◆ **What the task asks**
Whenever a line in the following entries includes "computer", tally it. Report nothing except the final count.

◆ **Dataset entries**
+++

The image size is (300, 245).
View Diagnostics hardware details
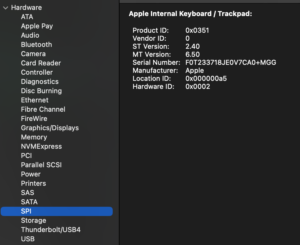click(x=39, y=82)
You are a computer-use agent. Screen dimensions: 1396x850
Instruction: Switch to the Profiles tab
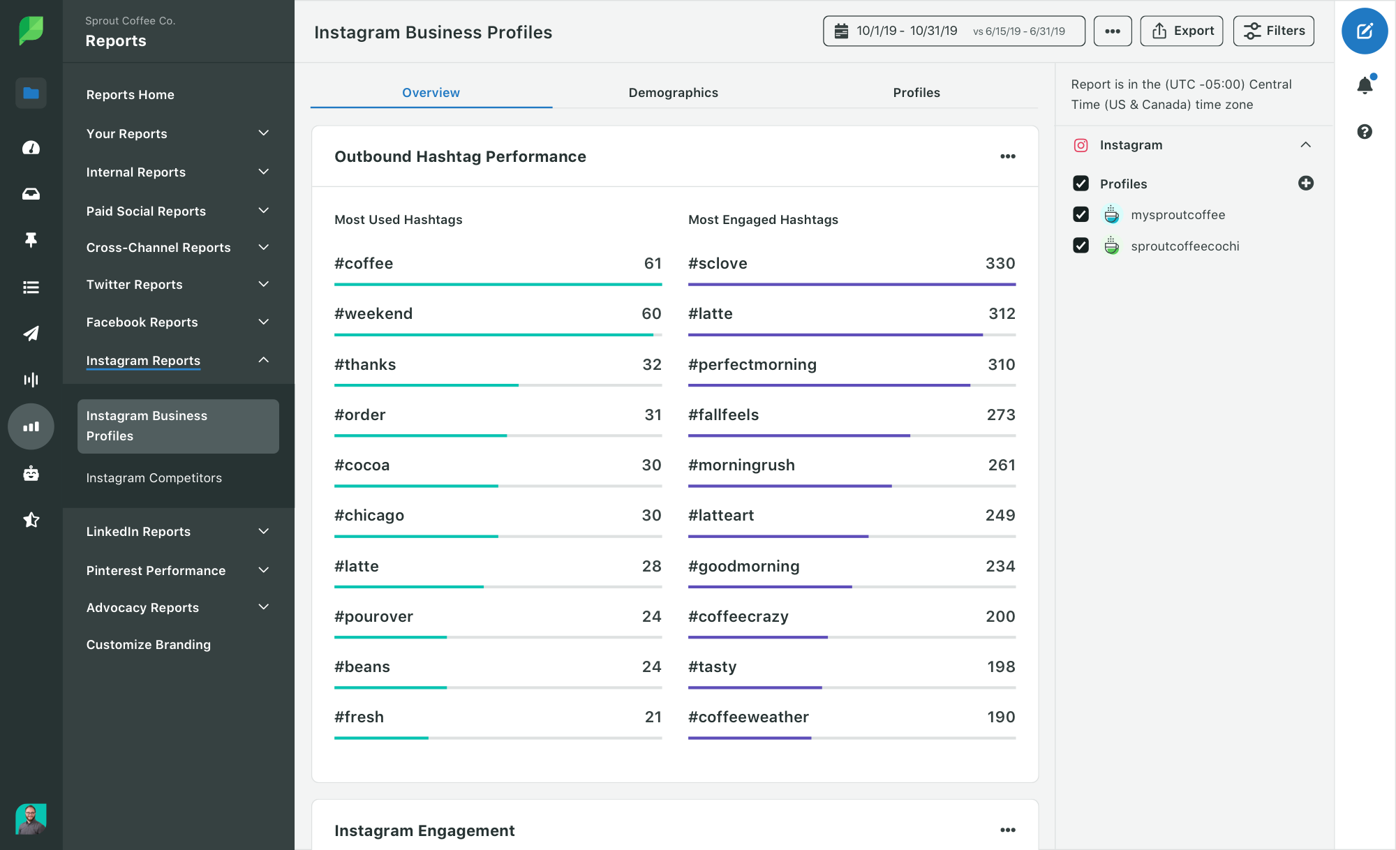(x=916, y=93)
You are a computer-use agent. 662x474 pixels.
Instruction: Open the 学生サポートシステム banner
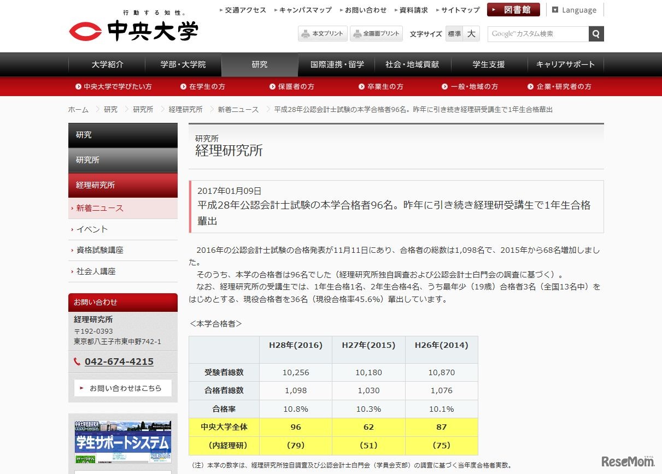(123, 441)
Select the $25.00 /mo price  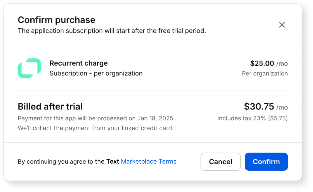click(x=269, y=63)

+++

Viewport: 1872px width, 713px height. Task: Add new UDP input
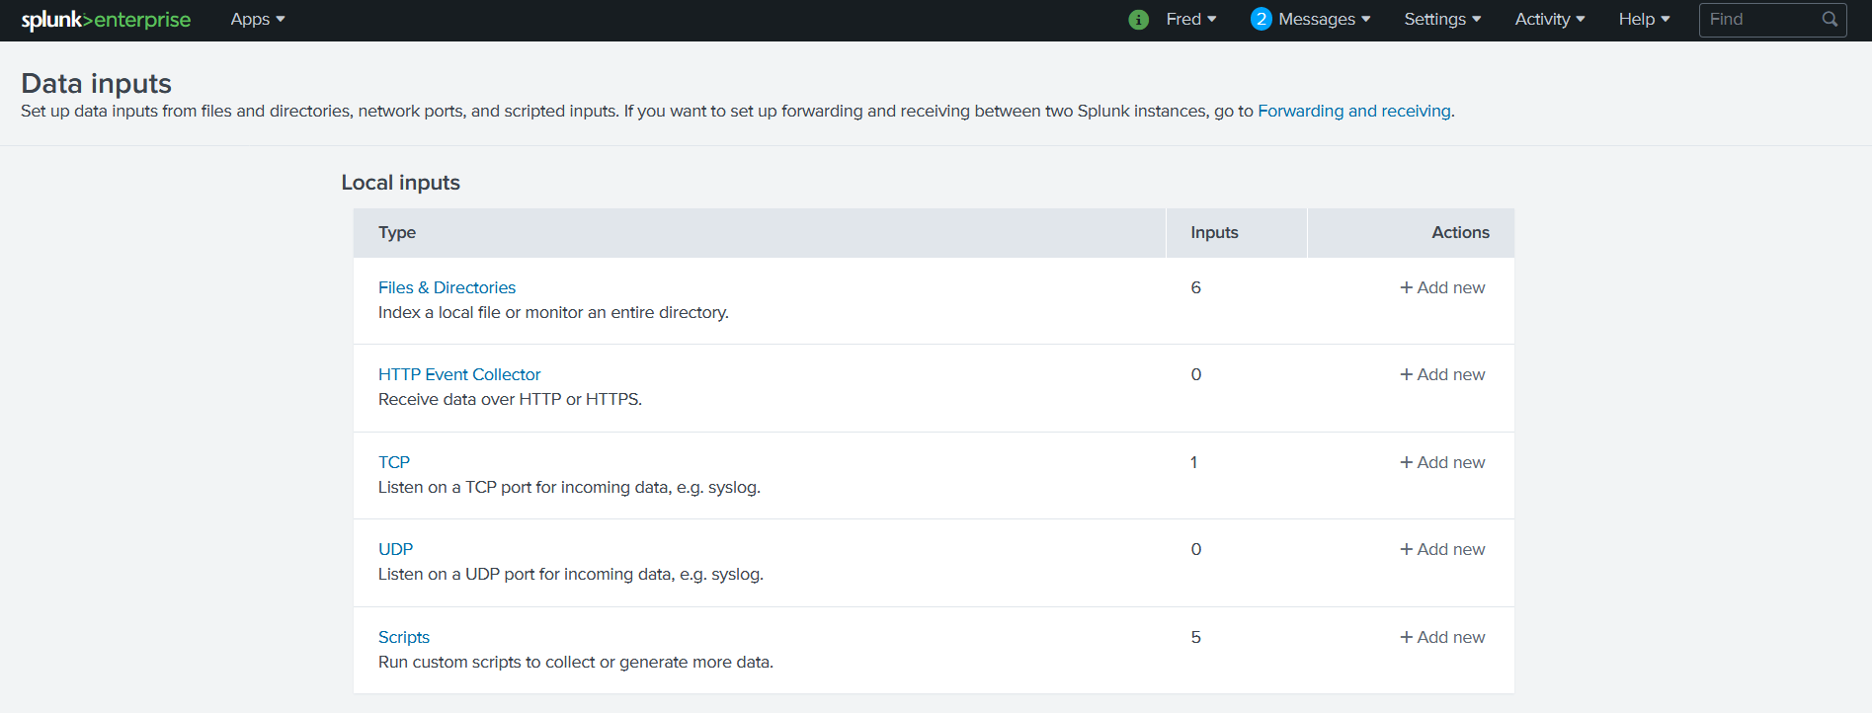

+++

◆ **Solved exercise**
2